§ **Task list**
[a] For the news article on the stolen New York archive documents, decide whether each statement below agrees with it. Answer yes or no for each, and quote the words of the article that decide it.
(i) eBay is liable for the sale of the stolen artifacts on its site.
(ii) The buyers of the documents are expected to face criminal charges.
(iii) Cuomo and eBay will contact the buyers.
[b] According to the news article on the stolen New York archive documents, what is the estimated total cost of rebuying the documents for which eBay has sales records?
[c] Write the next part of the news article on the stolen New York archive documents, picking up after its final sentence.

----- Selected passage

BY MICHAEL GORMLEY The Associated Press

    Documents penned during the Civil War and others to and from Theodore and Franklin Roosevelt are among hundreds of stolen documents sold online that eBay is agreeing to buy back and return to New York’s archives, a state official said Saturday.
    The online auction giant has no liability in the sale of the stolen artifacts on eBay, but the company has voluntarily agreed to buy them back at the sale prices and return the documents to New York, according to the official who spoke on the condition of anonymity because not all details of the investigation have been announced.
    In January, state Attorney General Andrew Cuomo’s investigation found about 200 documents were stolen and sold in the last two years. But checking through the buyer and seller comments in those sales revealed another 200 documents had been sold since 2001, according to the official.
    The total cost of rebuying the documents for which eBay has sales records is estimated at $68,000. The offer by eBay means the state won’t have to spend money to buy the records.
    The official said the buyers appear not to have known the documents were stolen and so wouldn’t face criminal charges.
    “We believe that when people realize they bought stolen artifacts they will step forward and do the right thing,” the state official said.
    Cuomo and eBay will contact the buyers, the state official said.
    An eBay spokesman didn’t immediately respond to requests for comment made by telephone, email and pager.
    In January, Cuomo charged Daniel Lorello, 54, an archives and records management specialist in the New York Department of Education, with stealing items including Currier and Ives lithographs and the 1865 railroad timetable for Abraham Lincoln’s funeral train.

----------
----- Record excerpts

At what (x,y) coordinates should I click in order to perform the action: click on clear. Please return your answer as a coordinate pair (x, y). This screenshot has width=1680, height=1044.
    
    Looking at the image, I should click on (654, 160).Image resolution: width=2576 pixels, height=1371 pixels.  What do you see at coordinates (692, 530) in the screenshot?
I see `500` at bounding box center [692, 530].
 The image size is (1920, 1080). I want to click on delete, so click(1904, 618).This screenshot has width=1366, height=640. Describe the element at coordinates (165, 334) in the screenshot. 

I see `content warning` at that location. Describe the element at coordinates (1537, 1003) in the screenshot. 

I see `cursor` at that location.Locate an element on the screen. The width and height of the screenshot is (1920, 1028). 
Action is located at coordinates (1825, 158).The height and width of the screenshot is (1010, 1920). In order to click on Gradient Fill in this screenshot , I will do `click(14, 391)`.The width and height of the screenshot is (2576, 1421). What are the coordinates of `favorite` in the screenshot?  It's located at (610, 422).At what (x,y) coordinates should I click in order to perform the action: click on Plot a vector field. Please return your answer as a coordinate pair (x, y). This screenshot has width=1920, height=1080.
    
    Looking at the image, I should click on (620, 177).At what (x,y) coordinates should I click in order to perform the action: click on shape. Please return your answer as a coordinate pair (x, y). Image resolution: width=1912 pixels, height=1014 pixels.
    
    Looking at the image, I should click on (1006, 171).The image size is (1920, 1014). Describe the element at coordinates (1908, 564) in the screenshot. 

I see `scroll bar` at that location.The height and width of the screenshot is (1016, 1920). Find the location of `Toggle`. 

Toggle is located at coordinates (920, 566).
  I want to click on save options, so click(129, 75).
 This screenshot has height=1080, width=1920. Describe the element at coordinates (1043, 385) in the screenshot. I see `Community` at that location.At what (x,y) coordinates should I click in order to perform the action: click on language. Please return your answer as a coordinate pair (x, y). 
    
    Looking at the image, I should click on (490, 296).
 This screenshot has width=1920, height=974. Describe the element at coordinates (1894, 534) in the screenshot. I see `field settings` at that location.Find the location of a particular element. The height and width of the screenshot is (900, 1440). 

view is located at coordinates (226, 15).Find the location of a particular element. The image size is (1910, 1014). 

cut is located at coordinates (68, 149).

----------

§ **Answers to the problems**
[a]
(i) No: "The online auction giant has no liability in the sale of the stolen artifacts on eBay"
(ii) No: "the buyers appear not to have known the documents were stolen and so wouldn’t face criminal charges"
(iii) Yes: "Cuomo and eBay will contact the buyers"

[b] About $68,000.

[c]
    Lorello, who lives in Rensselaer, pleaded not guilty to charges of grand larceny, criminal possession of stolen property and scheme to defraud and was released awaiting trial. He faces up to 25 years in prison.
    If he is convicted, a court could order restitution.
    Hundreds more historical documents may have been sold at trade shows, where Cuomo’s investiga- tors said New York documents were sometimes swapped for other historic documents.
    Among the items stolen from New York were Davy Crockett Almanacs — popular 19th century pamphlets about the frontier hero’s exploits — sold for more than $5,000; artifacts associated with the Revolutionary, Civil and Mexican wars, World War I, black Americana and items related to the Roosevelts and Jewish Americans.
    The sale was noticed by a history buff, Virginia attorney Joseph Romito, who discovered that a fourpage letter sold on eBay for $1,800 that was written by former Vice President John Calhoun belonged to the New York State Library and Archives. Romito then alerted authorities.

This photo provided by the state Attorney General’s Office shows a signed 1823 letter from former Vice President John Calhoun. Longtime state archivist Daniel Lorello was accused Jan. 28 of stealing this letter and hundreds of other historic artifacts and documents from the New York State Library and selling some on eBay.